I. Die Beschwerde wird zurückgewiesen.

II. Der Antragsteller trägt die Kosten des Beschwerdeverfahrens.

III. Der Streitwert für das Beschwerdeverfahren wird auf 3.750 Euro festgesetzt.

Gründe

I.

Der Antragsteller wendet sich gegen den Sofortvollzug der Entziehung seiner Fahrerlaubnis der Klassen B und BE.

Dem Antragsteller wurde am 15. Januar 1998 erstmals eine Fahrerlaubnis erteilt. Bei einer Kontrolle am 7. August 1998 fand die Polizei in einem von ihm geführten Pkw Marihuana auf. In der angeordneten Urin- und Blutprobe wurden jeweils Cannabinoide nachgewiesen. Der Antragsteller gab damals an, am selben Tag am Hauptbahnhof in Würzburg ca. 5 g Marihuana erworben zu haben. Er besorge sich etwa einmal im Monat Marihuana und habe am 7. August 1998 einen Joint geraucht. Bei der damals von der Behörde veranlassten Untersuchung wurde in einer Haaranalyse ein Gehalt von 11,9 µg/g THC festgestellt. Zur Klärung seiner Fahreignung wurde ihm daraufhin aufgegeben, ein medizinisch-psychologisches Gutachten vorzulegen. Da er dieses nicht beibrachte, wurde ihm am 14. Dezember 1999 die Fahrerlaubnis entzogen. Am 10. August 2000 legte der Antragsteller ein medizinisch-psychologisches Gutachten vor, das basierend auf einer Untersuchung vom 17. Juli 2000 zu einer positiven Bewertung der Fahreignung kam. Zwar habe ein gewohnheitsmäßiger Haschischkonsum über längere Zeit vorgelegen, zum Untersuchungszeitpunkt sei jedoch eine ausreichend stabile Distanzierung vom Drogenkonsum erkennbar gewesen. Am 24. August 2000 wurde dem Antragsteller die Fahrerlaubnis der Klassen B und BE neu erteilt.

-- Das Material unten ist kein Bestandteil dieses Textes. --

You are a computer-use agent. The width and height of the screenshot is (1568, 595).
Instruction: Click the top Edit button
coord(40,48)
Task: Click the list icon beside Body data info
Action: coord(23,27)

Am 13. Februar 2003 stellte die Polizei in der Wohnung des Antragstellers ca. 80 g Marihuana, eine geringe Menge Amphetamin sowie eine Vielzahl kleiner Anabolikapillen sicher. Im Rahmen der Vernehmung führte der Antragsteller damals aus, er habe in Frankfurt/Main 50 g Marihuana erworben. Dieses sei zunächst zum Eigenkonsum bestimmt gewesen. Auf Vermittlung einer anderen Person habe er dann jedoch 45 g der Drogen weiterverkauft. Die in seiner Wohnung sichergestellten Drogen hätten zum eigenen Verbrauch gedient. In einer daraufhin von der Behörde veranlassten Urinprobe wurden Cannabinoide (100 ng/ml) nachgewiesen. Zur Klärung seiner Fahreignung legte der Antragsteller daraufhin erneut ein medizinisch-psychologisches Gutachten (vom 15. März 2004) vor. Nach dessen Bewertung sei beim Antragsteller von einer mehrjährigen Drogenproblematik mit Anzeichen einer Suchtentwicklung auszugehen. Eine Distanzierung sei frühestens für die Zeit seit Dezember 2003 nachvollziehbar. Bei der Vorgeschichte des Antragstellers, insbesondere wegen des mehrjährigen Konsums mit Rückfällen nach Zeiten der Abstinenz, sei dies jedoch nicht ausreichend, um eine Bewältigung der Drogenproblematik sowie eine stabile Abstinenz annehmen zu können. Es müsse deswegen weiterhin von einer hohen Rückfallgefahr ausgegangen werden. Am 20. März 2004 wurde dem Antragsteller daraufhin die Fahrerlaubnis erneut entzogen.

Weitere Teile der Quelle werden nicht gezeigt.